AIM OF THE TASK -
Restate word for word the material below, starting at the line that contains "Task: Expand the Log Out row arrow" and stopping after the last line; skip pictures.

*****

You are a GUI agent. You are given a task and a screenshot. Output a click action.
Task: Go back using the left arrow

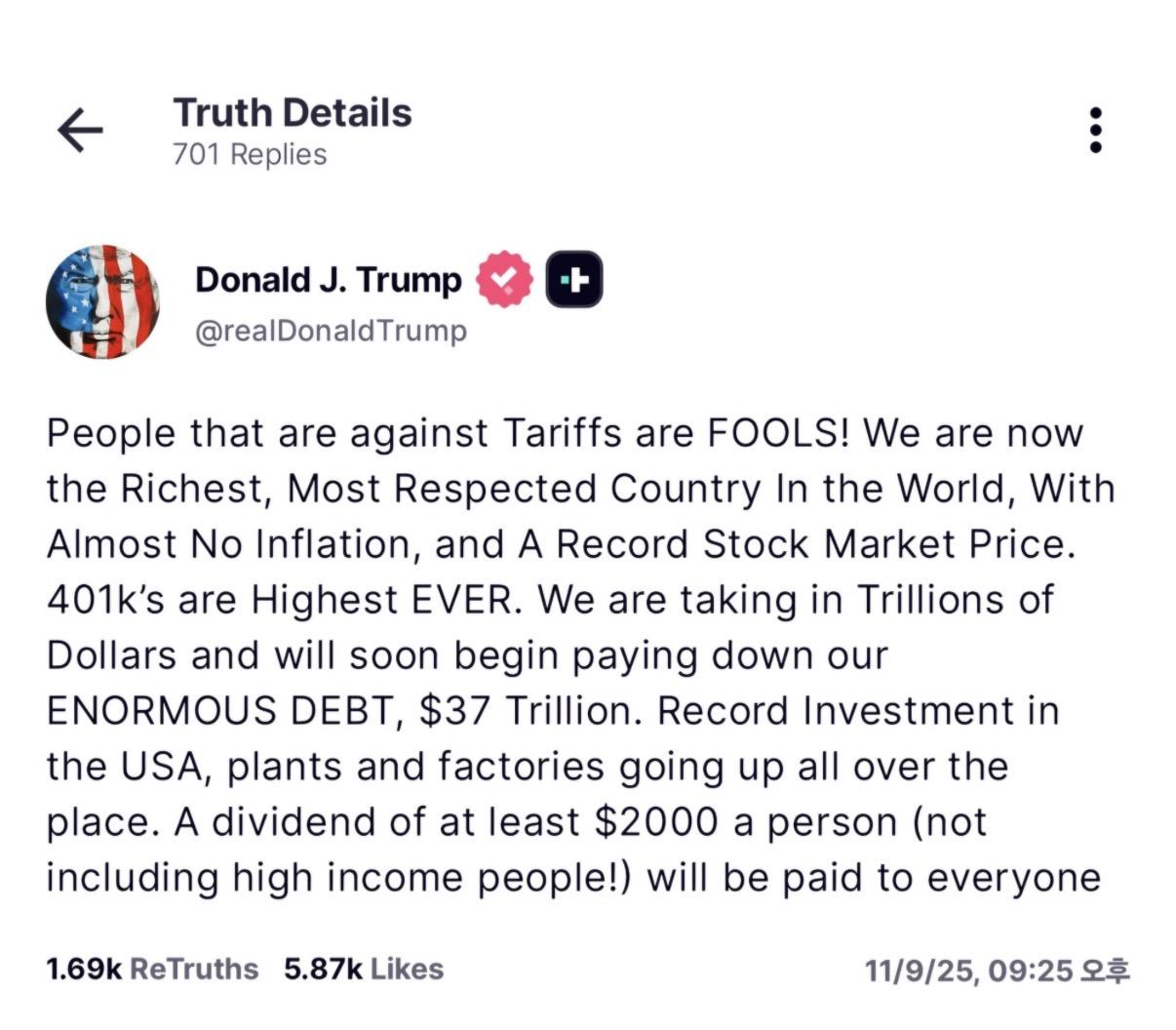coord(80,131)
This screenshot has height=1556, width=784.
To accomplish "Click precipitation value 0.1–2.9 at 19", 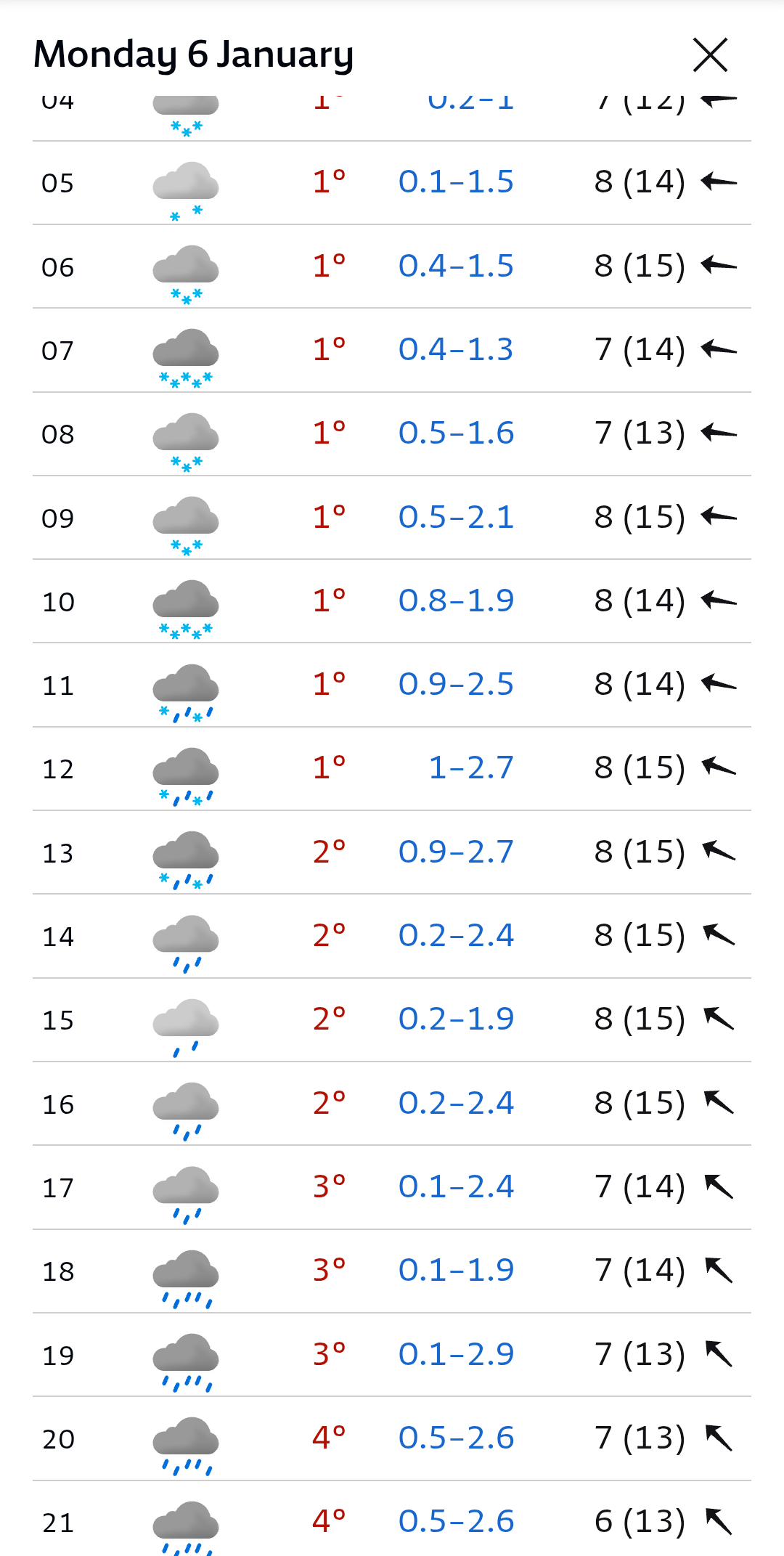I will 456,1353.

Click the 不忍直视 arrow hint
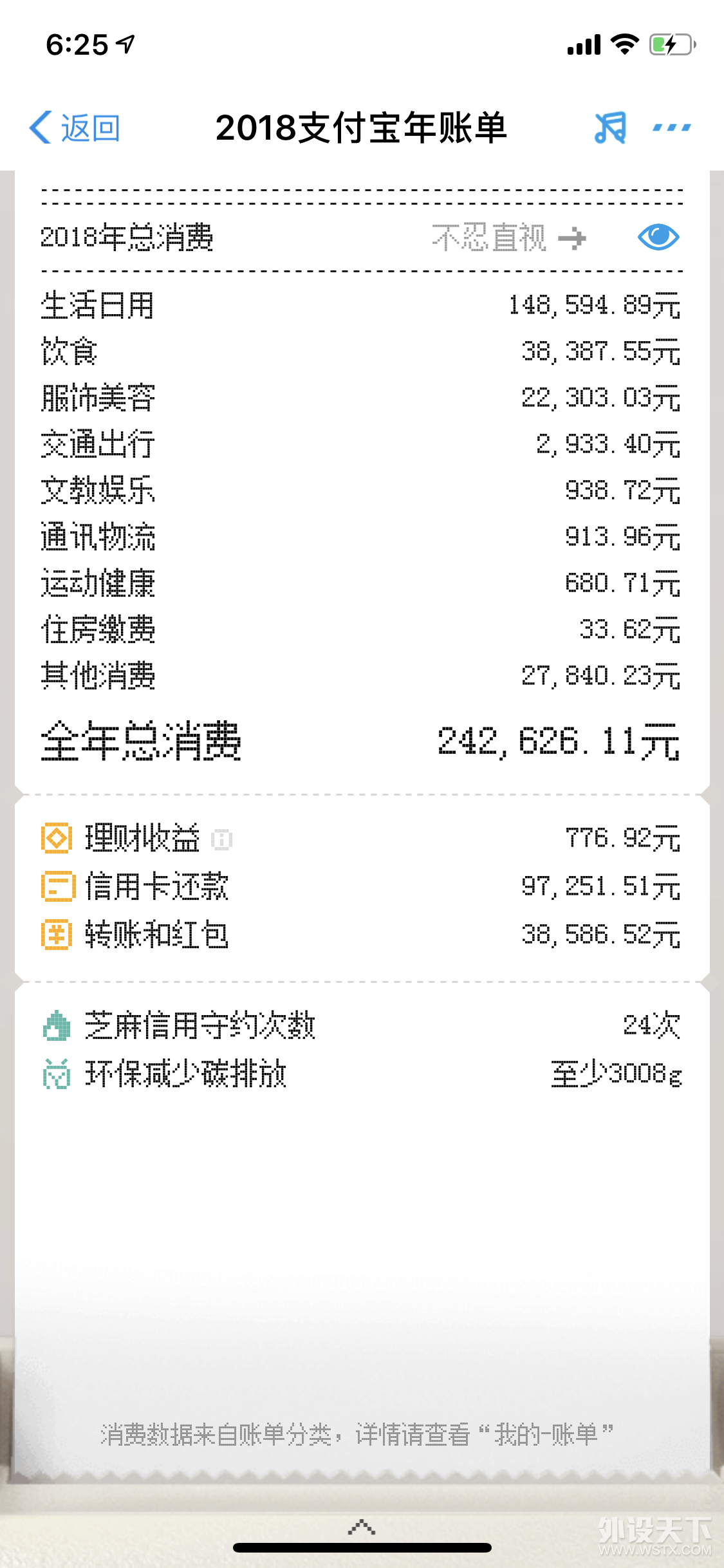point(508,238)
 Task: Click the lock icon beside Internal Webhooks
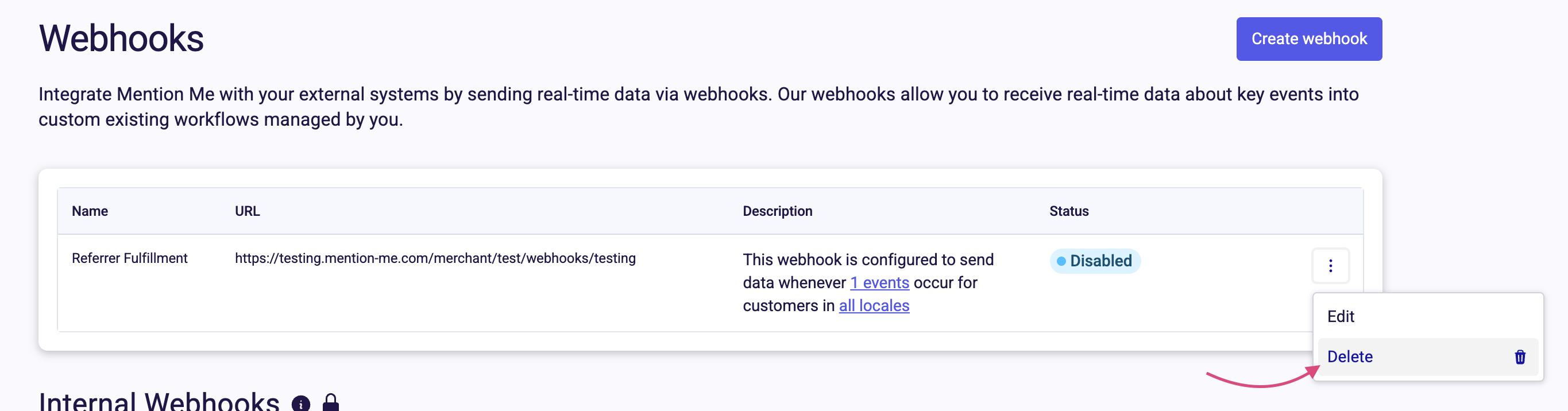click(x=330, y=402)
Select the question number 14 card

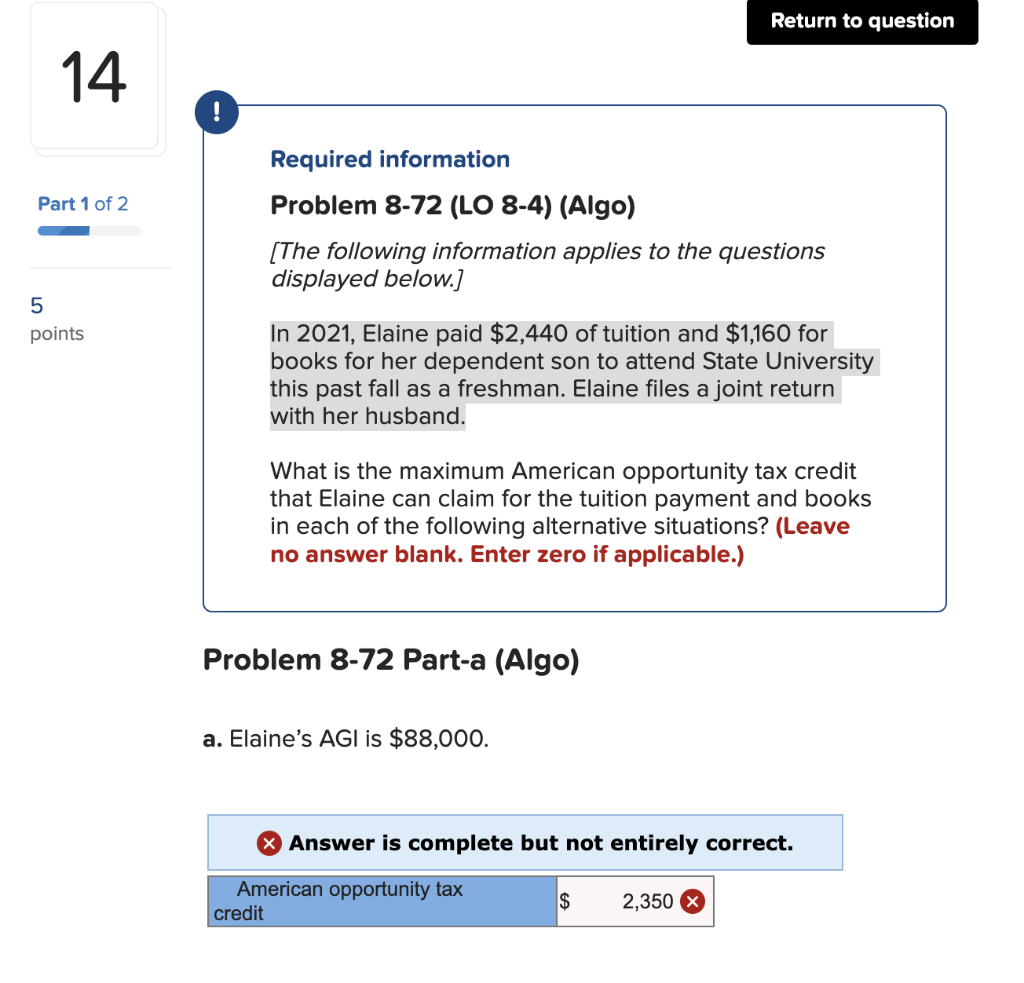tap(95, 77)
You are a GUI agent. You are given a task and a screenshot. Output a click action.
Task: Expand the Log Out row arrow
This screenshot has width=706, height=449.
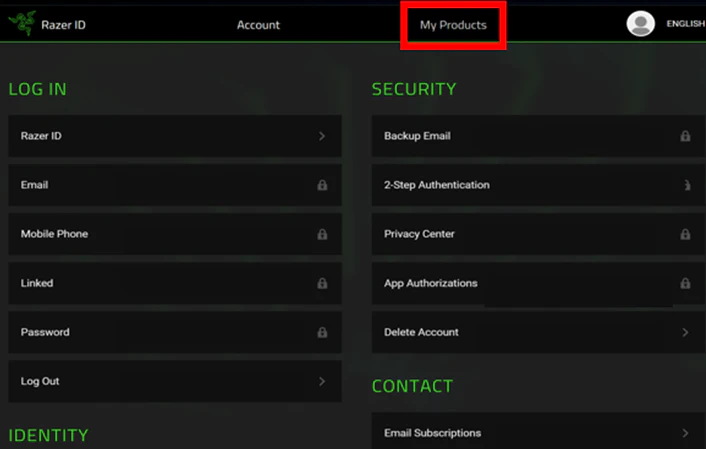point(322,381)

*****

ANSWER SECTION -
Task: Expand the Log Out row arrow
This screenshot has width=706, height=449.
point(322,381)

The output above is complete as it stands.